The 22 artists share little in terms of age, cultural background or style but are united in that almost none of them will be known to Muscovite exhibition-goers. In the strictest sense, there is little natural about their work; from Diane Bauer's expansive comic-book graphic canvas to Toby Ziegler's jumbled metal sculptures, together they comprise a distinctly urban environment. This contradiction was what the curators had in mind.
"As of last year, more than 50 percent of the world's population lives in cities, so the urban environment is now the natural environment," Sutton said. "So we took this idea of the country garden that you can cultivate all you want, but you're still going to get these strange sprouts going in all directions. You can plant flowers but they're going to grow anyway."
Douglas White's "Counsel" is as London as it gets -- the two black, burnt-out recycling bins with empty wine bottles melted into their walls, found on a council estate in Battersea, could have come straight out of J.G. Ballard's macabre modern cityscapes. "I see it as a work of opposites as in it's artificial, but it has these natural forms," he explained. "It's very anthropomorphic. They have this sort of human quality, they're very stately figures, and I'm mixing that with this very disposable, aggressive mode in which these were made. Violence is creation."

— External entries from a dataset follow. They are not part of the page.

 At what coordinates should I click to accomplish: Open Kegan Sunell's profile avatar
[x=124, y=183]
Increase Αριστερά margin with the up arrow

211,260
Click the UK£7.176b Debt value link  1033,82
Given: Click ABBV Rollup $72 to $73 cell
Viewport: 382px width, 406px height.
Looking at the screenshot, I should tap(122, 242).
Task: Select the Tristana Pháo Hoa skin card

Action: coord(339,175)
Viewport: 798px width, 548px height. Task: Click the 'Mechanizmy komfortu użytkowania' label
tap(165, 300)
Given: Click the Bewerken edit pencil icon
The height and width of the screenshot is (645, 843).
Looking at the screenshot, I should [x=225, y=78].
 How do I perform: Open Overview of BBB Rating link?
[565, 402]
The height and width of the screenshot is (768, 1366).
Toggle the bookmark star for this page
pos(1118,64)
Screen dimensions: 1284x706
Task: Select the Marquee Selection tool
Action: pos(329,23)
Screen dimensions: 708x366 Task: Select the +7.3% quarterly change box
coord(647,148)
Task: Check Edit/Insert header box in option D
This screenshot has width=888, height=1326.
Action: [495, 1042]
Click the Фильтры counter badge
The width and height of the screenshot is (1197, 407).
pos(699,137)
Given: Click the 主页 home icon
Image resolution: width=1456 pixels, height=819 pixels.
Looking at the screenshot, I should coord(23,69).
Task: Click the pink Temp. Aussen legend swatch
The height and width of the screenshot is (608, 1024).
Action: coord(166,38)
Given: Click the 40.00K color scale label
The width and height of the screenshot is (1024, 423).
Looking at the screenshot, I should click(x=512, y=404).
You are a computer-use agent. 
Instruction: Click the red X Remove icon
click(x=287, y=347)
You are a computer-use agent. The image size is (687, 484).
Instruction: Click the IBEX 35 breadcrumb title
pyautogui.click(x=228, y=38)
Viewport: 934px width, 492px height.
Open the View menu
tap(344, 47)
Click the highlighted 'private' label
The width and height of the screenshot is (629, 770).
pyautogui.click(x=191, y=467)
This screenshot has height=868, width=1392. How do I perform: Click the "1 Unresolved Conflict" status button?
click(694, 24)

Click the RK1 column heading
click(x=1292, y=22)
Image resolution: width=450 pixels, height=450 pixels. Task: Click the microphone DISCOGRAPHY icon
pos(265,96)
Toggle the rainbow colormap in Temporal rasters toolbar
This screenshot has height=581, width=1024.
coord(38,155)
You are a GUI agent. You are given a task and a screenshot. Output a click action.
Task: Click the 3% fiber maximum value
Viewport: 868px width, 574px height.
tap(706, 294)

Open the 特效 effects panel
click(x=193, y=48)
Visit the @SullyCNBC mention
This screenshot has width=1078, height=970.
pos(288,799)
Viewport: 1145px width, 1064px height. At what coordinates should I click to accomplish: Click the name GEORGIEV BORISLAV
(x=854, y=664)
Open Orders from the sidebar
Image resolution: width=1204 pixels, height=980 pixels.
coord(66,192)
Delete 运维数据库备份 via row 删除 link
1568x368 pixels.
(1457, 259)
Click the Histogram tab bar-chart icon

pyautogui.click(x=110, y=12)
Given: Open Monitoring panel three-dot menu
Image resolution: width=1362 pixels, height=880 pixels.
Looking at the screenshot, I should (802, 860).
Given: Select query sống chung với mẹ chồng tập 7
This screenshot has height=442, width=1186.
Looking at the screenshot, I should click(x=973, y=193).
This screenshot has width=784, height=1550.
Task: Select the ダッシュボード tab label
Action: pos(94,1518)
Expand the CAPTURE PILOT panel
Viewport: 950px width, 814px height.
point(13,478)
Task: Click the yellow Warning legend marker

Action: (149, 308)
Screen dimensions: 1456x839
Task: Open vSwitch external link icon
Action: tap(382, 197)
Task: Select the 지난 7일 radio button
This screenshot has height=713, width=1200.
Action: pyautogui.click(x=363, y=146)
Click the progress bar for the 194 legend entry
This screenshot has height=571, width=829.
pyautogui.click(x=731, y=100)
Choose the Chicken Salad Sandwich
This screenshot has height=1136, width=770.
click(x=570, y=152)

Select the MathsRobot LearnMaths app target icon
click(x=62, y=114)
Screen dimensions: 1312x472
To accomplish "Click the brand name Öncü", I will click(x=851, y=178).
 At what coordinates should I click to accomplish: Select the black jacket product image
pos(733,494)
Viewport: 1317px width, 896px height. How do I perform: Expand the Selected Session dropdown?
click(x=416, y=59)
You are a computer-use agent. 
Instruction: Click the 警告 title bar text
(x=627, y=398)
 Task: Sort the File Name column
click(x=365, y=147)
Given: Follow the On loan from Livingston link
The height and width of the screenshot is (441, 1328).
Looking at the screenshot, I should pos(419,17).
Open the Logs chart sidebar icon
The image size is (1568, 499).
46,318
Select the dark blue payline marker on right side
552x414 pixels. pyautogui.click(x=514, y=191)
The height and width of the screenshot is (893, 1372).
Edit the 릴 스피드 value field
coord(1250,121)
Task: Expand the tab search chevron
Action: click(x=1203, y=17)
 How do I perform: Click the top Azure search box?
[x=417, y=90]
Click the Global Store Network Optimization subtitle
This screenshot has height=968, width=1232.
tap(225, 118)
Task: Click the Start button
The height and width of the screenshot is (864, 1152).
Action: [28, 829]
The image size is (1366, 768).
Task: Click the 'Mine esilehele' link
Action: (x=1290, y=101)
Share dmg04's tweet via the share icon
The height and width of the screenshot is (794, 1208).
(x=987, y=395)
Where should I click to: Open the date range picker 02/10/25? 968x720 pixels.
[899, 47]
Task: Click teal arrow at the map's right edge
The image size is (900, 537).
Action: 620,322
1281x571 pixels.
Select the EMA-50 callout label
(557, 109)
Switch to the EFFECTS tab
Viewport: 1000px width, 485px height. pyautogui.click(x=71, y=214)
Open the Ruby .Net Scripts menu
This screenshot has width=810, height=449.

Violence of a sort also defined Eloise Fornieles' opening night performance "Carrion." Surrounded by a wide pile of old clothes, Fornieles sat glowering in front of a desk, periodically undressing to place notes of thanks or apology written by spectators into a stripped animal carcass hanging behind her. What distinguished it -- and will make the show suffer without it for the rest of the run -- was less the potential shock value than its compelling visual immediacy, something several of the other works lack.
Since stylistic links between them are for the most part tenuous, and thematic ones all but nonexistent, this can conspire to leave a visitor lost. The artists in "Invasion:Evasion," the all-Russian show that occupied the factory last, were equally diverse, but thanks to sharp curation and the benefits afforded by the site-specific project, they were able to complement each other.
"Natural Wonders," on the other hand, could have done with some town planning -- a street sign here, a road map there -- to give a better idea of where we are and where all this leads to. This London may well be a garden full of unearthly delights, but ultimately strolling through it is curiously unsatisfying. It seems almost as if, perish the thought, there was more to pick from Moscow's equivalent generation.